Closed admirabilis closed 3 years ago

admirabilis commented 3 years ago

While this works as expected, if I press Ctrl+C:

import time
import pudb; pudb.set_trace(paused=False)

def main():
    time.sleep(10)

main()

pudb won't show anything inside main() here:

import asyncio
import pudb; pudb.set_trace(paused=False)

async def main():
    await asyncio.sleep(10)

asyncio.run(main())

The documentation says the interrupt handler won't work with threading, but it doesn't talk about async code.

asmeurer commented 3 years ago

Maybe it can be made to work. I don't know enough about async. Then again, based on https://vorpus.org/blog/control-c-handling-in-python-and-trio/ I also wouldn't be surprised if it can't work with asyncio (but maybe with trio?).

admirabilis commented 3 years ago

I have tried asyncio and uvloop, but not trio yet, thanks for the suggestion!

admirabilis commented 3 years ago

Makes no difference, unfortunately. SIGINT is properly caught while using any of them, but the debugger won't step into main().

inducer commented 3 years ago

How does pdb do in this situation?

admirabilis commented 3 years ago

Same thing.
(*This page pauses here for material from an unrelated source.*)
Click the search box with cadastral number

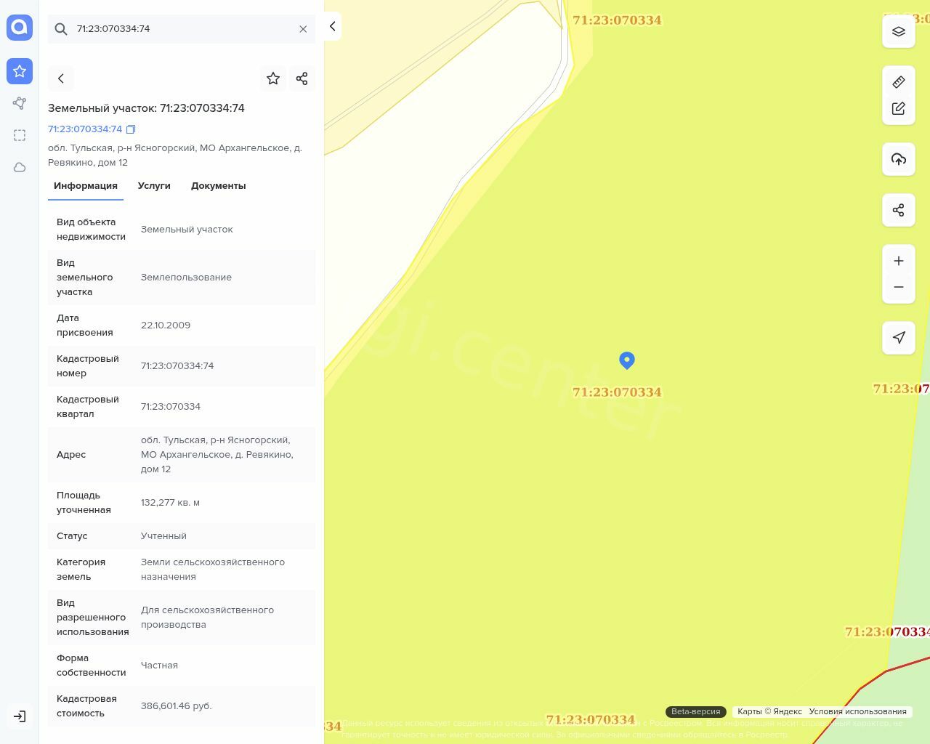[182, 29]
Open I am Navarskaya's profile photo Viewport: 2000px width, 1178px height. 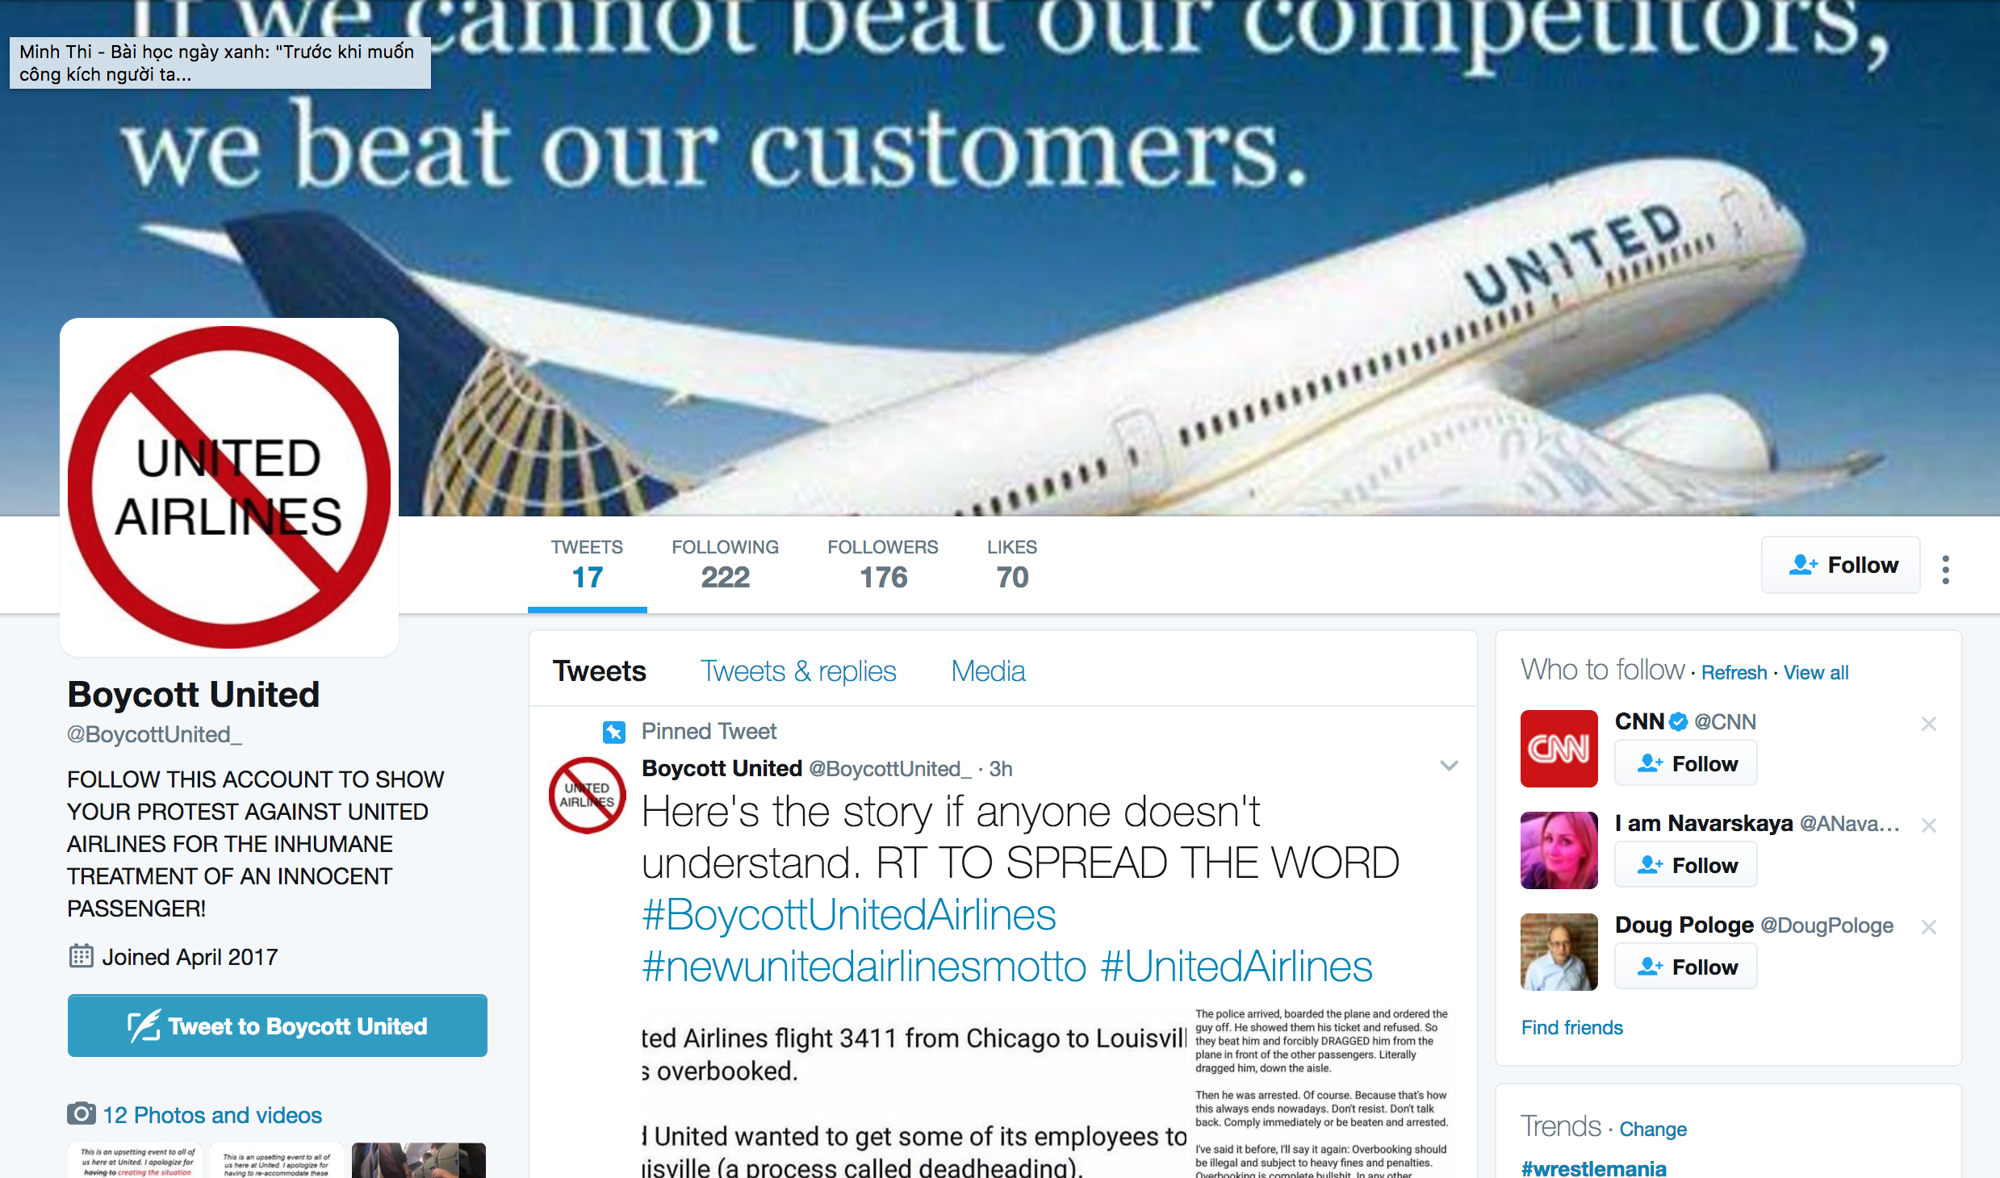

I used boltons to handle the calling of pdb on SIGINT (and had previously written my own handler, before trying pudb):

import asyncio
from boltons.debugutils import pdb_on_signal; pdb_on_signal()

async def main():
    await asyncio.sleep(10)

asyncio.run(main())
inducer commented 3 years ago

I think what you're seeing here has more to do with how signal handling in Python works than anything else. The actual SIGINT handler sets a flag to tell the interpreter loop to break, but it doesn't do much else (it can't, at least not safely, without acquiring the GIL, which it is unlikely to be able to do). For the duration of the sleep, however, the code hangs in select(), however select() returns with EINTR whenever a signal is caught. The question is whether the code managing the select() stops to check if any signal handling is to be done.

So, in summary, IMO this behavior has little to do with pudb (as evidenced by the fact that pdb behaves the same way) and more with how select() is called in your particular circumstance.

FWIW, if you put a from pudb import set_trace; set_trace() inside of main, pudb can debug async code just fine.

admirabilis commented 3 years ago

FWIW, if you put a from pudb import set_trace; set_trace() inside of main, pudb can debug async code just fine.

It works without paused=False indeed. Otherwise the result is the same. I had already tried that before opening this bug report. But the idea is that I have a code too big that was sometimes hanging, and I still couldn't figure out which loop is stuck.